Nicole Siegel, 38, a marketing specialist in Los Angeles, said she can feel a change in how people treat her after a highly publicized mass violence incident.
"Absolutely I feel a difference," Seigel said. "A person like myself is basically not trusted. People will think that at any point she could snap or be a completely different person."
Siegel lives with anxiety, depression and post-traumatic stress disorder. She recently picked up Krava Maga, a self-defense martial art, and she has been enjoying the challenge and social connections at her classes.
Those classes, coupled with therapy, help her manage her illness very well. But the repeated association between mental illness and mass violence makes her life a lot harder — down to things like dating and job hunting, she said.
"I've lost a lot of friendships, and I've lost a lot of people in my life that were really good to me at one point, but I knew I could not trust them and they could not trust me," Siegel said. "And so how are we supposed to be a community that works together when we can't even understand each other?"
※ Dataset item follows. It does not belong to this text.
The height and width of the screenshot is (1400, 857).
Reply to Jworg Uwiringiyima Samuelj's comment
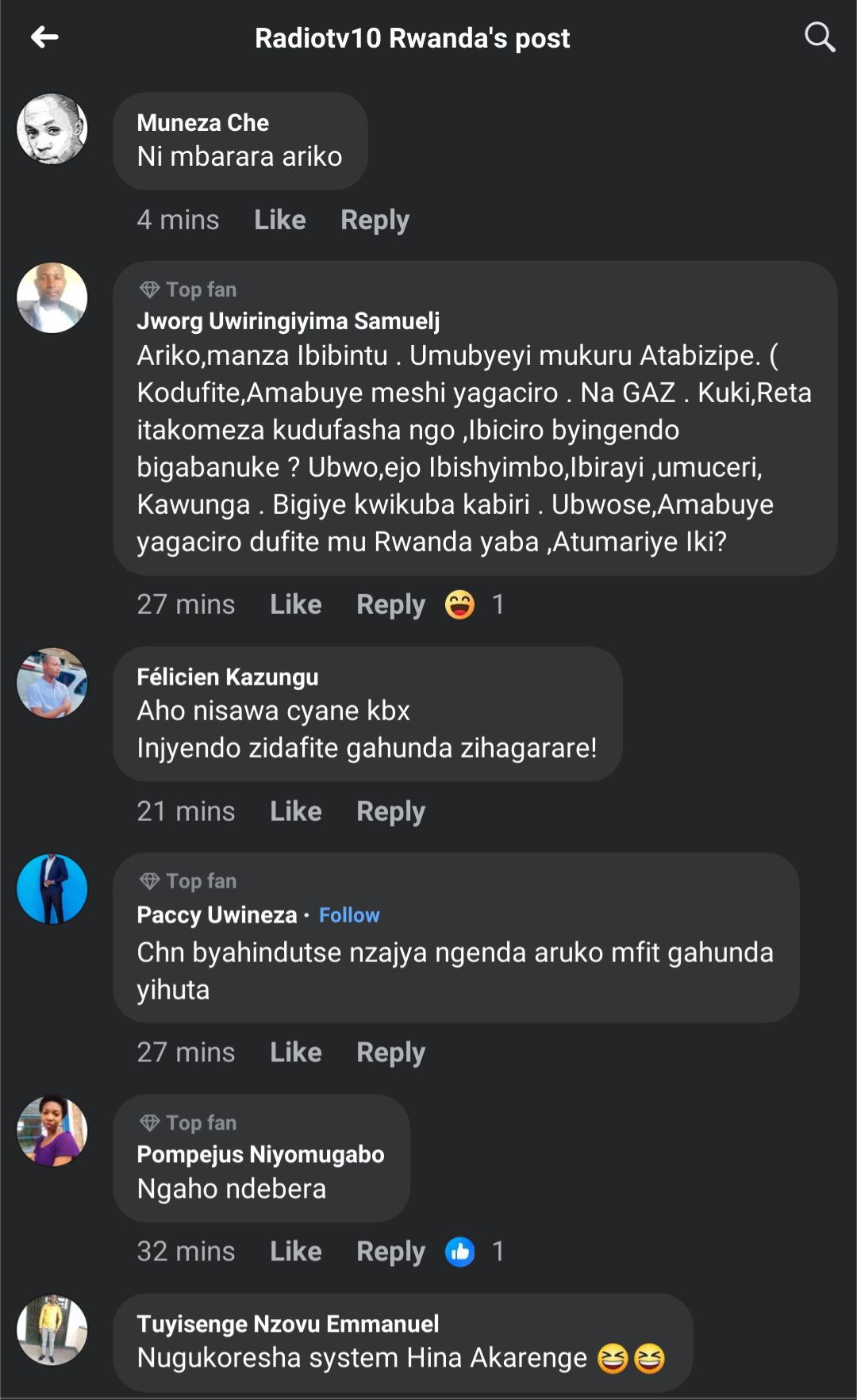coord(390,605)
Mental illness rarely to blame for mass shootings
This kind of misplaced blame of mental illness after mass violence incidents signals deep misunderstanding.
Studies show that people with a mental illness are actually more likely to be victims of violence than the perpetrators. In fact, people with mental illness are 2.5 times more likely to be victims of violence than the general public. That’s partly because of the false perception that they’re violent or not trustworthy.
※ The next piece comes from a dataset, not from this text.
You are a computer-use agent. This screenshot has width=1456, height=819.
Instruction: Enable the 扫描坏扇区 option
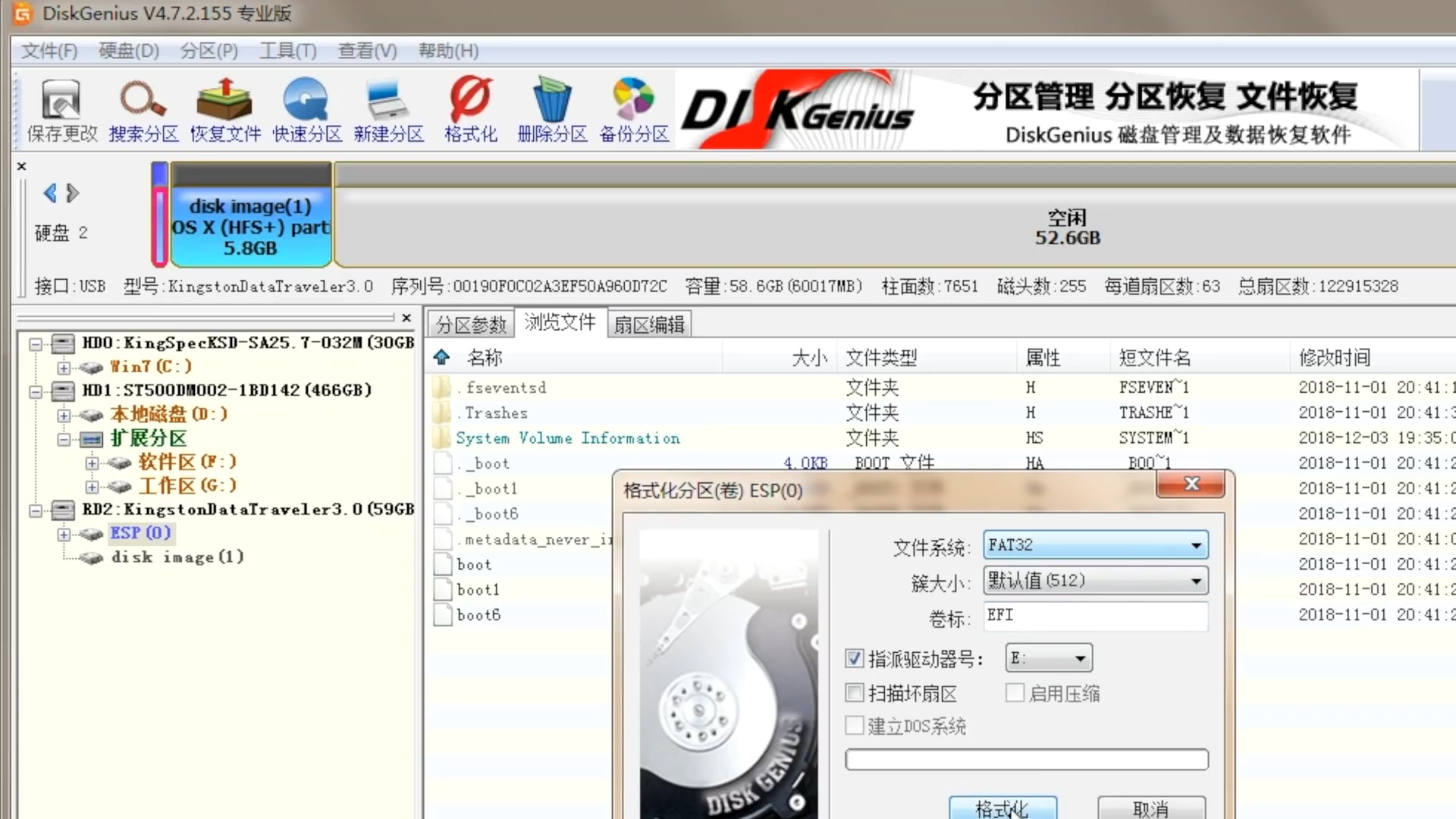tap(854, 692)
“That stigma shows up in terms of social rejection, shows up in terms of discrimination,” Dr. Zachary Adams, a clinic psychologist at Indiana University, said. “And one of the consequences is that people may be less likely to seek treatment.”
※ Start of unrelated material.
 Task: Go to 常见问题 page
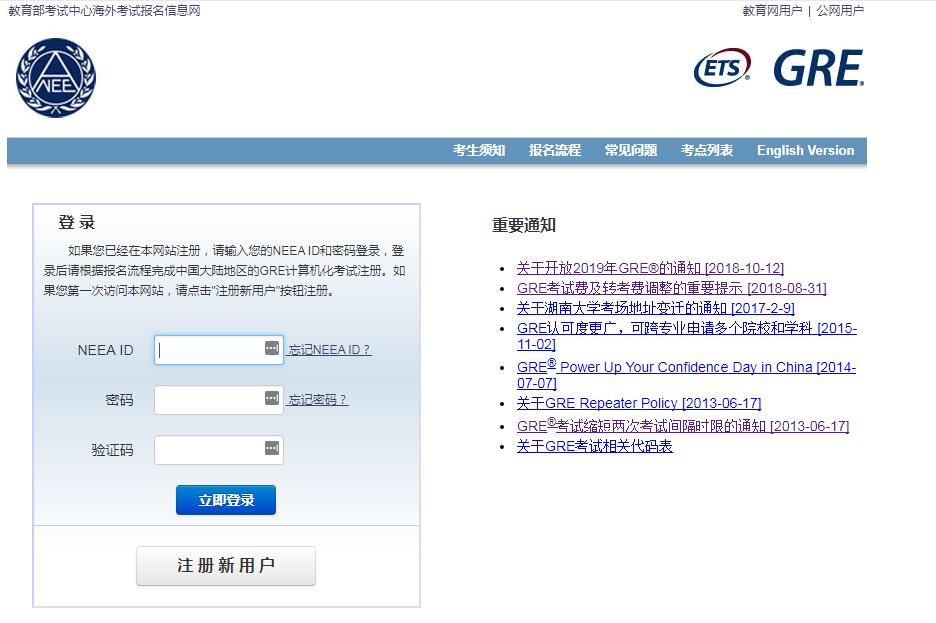point(630,151)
More than 51 million Americans are living with mental illness in the United States and only 44% receive mental health help, according to federal data.
That kind of undue attention to mental illness after every mass shooting contributes to deepening the stigma and makes people more reluctant to speak up and seek help, Adams said.
“In the United States, we're such a medicalized society, that we have equated horrendous acts as ‘sick’, and ‘sick’ then ends up translating into mental illness,” said Bernice Pescosolido, an Indiana University professor of sociology.
But the link between mental illness and mass violence is actually weak.
An FBI study found that only 25% of mass shooters had been diagnosed with a mental illness. Research also suggests that social, demographic and economic factors are the main drivers behind violence.
Pescosolido said that’s what needs to be addressed.
“The same kind of things that can trigger a mental health problem in a person also leads other people without that vulnerability to the same outcomes,” Pescosolido said.
She points to issues like social isolation, feeling like you don’t matter or don’t belong and bullying as factors at the root of the problem.
'Please don't let them blame it on mental illness'
Sahar, a 30-year-old Muslim American business analyst living in Detroit, loves Webtoons, Japanese Anime, long walks, reading and catching up with friends. She also lives with a type of Bipolar Disorder called Bipolar 2.
She said that after every mass shooting, in addition to the sadness, her first thoughts can be summed up in two points.
"I hope he's not Muslim, because that's a part of my identity; that's a part of me that's most visible, because I wear a hijab," she said. "And then my second thought is, please don't let them blame this on mental illness. Because then it's associated more with violence."
Sahar asked not to be identified by her full name because she is seeking a new job and doesn't want potential employers to filter her out if they Google her name and discover she has a mental illness.
Mental health experts say that this kind of stigma — and the fear of being perceived as 'a potential mass shooter' — runs the risk of making more Americans reluctant to speak up and seek the mental health help they need.
This story was produced by Side Effects Public Media, a news collaborative covering public health.